Wednesday we followed up, and Anne asked Cuomo about the controversy surrounding the State’s handling of nursing homes.

Anne: “There are 7,200 groups that house disabled people in the State. The staff are telling me they are seeing cross-contamination because of how short-staffed these homes are. They fear this is creating another situation like what we’ve seen in the nursing homes.”

CBS 6 brought these concerns to the governor’s attention again Wednesday, after multiple care workers who work under the NYS Office for People with Developmental Disabilities contacted us, saying the agency was so short-staffed it had been floating care workers from homes with COVID-19 to homes with no cases.

Whistleblower Jeff Monsour says he put the State on notice about the threat months ago. He works in OPWDD group homes.

“When the COVID-19 crisis came about, they continued the floating policy,” Monsour said.

Anne followed up with the governor. Secretary to the Governor Melissa DeRosa responded.

Anne: You said you would check the policy. Did you have a chance to check it and will you make policy changes to protect people in these group homes?

DeRosa: The moving around of staff is something they do if it’s absolutely last resort, if there’s a staff shortage, if people are out because they’re sick and they need to have certain people with certain skill levels step-in to be able to cover, and so that is something that has had to happen up until this point. However, after you raised the issue last week, we’ve been having internal discussions about supplementing with the volunteer portal so that we don’t do that and so we keep people more restricted to the homes that they work in to address this very issue. We are also doing temperature checks, we’re looking at a whole host of other things that we’re going to implement.

Anne also asked Cuomo about a controversial March directive that allowed COVID-positive patients to be admitted back into New York State nursing homes, which have now seen thousands of deaths due to the virus.

Anne: There is a call for a federal probe into how the State handled the nursing home situation.

Gov. Cuomo: I’m not going to get into the political back-and-forth, but anyone who wants to ask why did the State do that with COVID patients in nursing homes, it’s because the State followed President Trumps’s CDC guidance, so they should ask President Trump.

Lawmakers who have called for a federal probe believe the State is not giving accurate numbers to make deaths from nursing homes appear to be less than they actually are.
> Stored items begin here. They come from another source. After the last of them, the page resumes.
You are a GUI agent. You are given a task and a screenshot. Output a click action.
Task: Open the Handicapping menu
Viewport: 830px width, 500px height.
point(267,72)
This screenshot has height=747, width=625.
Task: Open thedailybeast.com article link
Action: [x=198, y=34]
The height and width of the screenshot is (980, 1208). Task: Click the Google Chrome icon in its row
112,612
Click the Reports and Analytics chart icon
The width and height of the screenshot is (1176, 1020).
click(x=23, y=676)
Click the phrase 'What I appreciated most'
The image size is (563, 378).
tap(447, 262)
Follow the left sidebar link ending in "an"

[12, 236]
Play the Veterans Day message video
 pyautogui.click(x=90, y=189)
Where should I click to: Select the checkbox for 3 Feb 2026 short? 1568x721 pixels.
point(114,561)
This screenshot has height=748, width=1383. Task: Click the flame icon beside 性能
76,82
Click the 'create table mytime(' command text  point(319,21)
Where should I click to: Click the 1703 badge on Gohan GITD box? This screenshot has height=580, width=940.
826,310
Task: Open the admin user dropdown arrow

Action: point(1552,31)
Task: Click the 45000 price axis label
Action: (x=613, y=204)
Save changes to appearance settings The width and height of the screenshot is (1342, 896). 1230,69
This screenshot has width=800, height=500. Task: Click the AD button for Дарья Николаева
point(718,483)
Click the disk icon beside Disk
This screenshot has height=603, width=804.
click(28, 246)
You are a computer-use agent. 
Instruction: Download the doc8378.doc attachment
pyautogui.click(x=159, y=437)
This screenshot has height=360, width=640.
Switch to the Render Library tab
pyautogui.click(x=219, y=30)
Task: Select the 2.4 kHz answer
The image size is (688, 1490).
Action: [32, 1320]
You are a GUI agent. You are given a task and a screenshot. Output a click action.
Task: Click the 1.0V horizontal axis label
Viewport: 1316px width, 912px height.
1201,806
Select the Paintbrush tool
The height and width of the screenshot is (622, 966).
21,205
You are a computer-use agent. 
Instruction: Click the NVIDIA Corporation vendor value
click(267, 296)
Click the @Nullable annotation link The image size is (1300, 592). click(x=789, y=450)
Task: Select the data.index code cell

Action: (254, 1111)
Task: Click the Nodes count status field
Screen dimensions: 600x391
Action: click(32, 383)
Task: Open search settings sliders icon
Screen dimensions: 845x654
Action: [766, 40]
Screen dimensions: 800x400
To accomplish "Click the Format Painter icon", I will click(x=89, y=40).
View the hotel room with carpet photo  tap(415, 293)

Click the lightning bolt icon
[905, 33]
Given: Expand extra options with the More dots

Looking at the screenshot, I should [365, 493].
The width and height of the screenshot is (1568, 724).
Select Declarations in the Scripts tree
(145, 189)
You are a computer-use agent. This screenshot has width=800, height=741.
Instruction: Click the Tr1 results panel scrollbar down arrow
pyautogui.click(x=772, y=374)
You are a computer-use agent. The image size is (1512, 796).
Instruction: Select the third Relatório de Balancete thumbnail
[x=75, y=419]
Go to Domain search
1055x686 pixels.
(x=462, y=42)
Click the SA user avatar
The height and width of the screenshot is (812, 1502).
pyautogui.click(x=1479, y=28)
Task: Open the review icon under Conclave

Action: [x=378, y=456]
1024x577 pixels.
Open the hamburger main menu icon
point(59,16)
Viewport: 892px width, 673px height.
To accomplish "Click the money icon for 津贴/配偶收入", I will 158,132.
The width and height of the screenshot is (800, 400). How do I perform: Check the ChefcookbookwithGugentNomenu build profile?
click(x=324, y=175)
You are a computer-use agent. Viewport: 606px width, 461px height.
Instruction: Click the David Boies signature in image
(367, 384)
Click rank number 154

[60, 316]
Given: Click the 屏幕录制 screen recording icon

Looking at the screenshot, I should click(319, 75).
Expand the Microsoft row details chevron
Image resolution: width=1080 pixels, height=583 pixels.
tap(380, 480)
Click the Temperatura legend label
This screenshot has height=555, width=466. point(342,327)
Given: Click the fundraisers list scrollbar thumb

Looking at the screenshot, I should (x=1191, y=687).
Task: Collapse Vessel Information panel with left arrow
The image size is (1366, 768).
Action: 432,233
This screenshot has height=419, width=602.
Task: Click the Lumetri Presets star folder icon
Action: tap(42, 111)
Cuomo told Anne, “no numbers were changed”.

He also gave some explanation for the March directive during the briefing, saying that at the time the directive was made the government was focused on freeing up hospital beds for people who were in grave condition.

He explained some who were in the hospital who had tested positive, were not gravely ill and were waiting for a negative test. He also reiterated a point he’d made in the past, saying nursing homes were not to accept patients they couldn’t take care of.

“If the federal government wants to start a probe, then they can start a probe,” Cuomo said.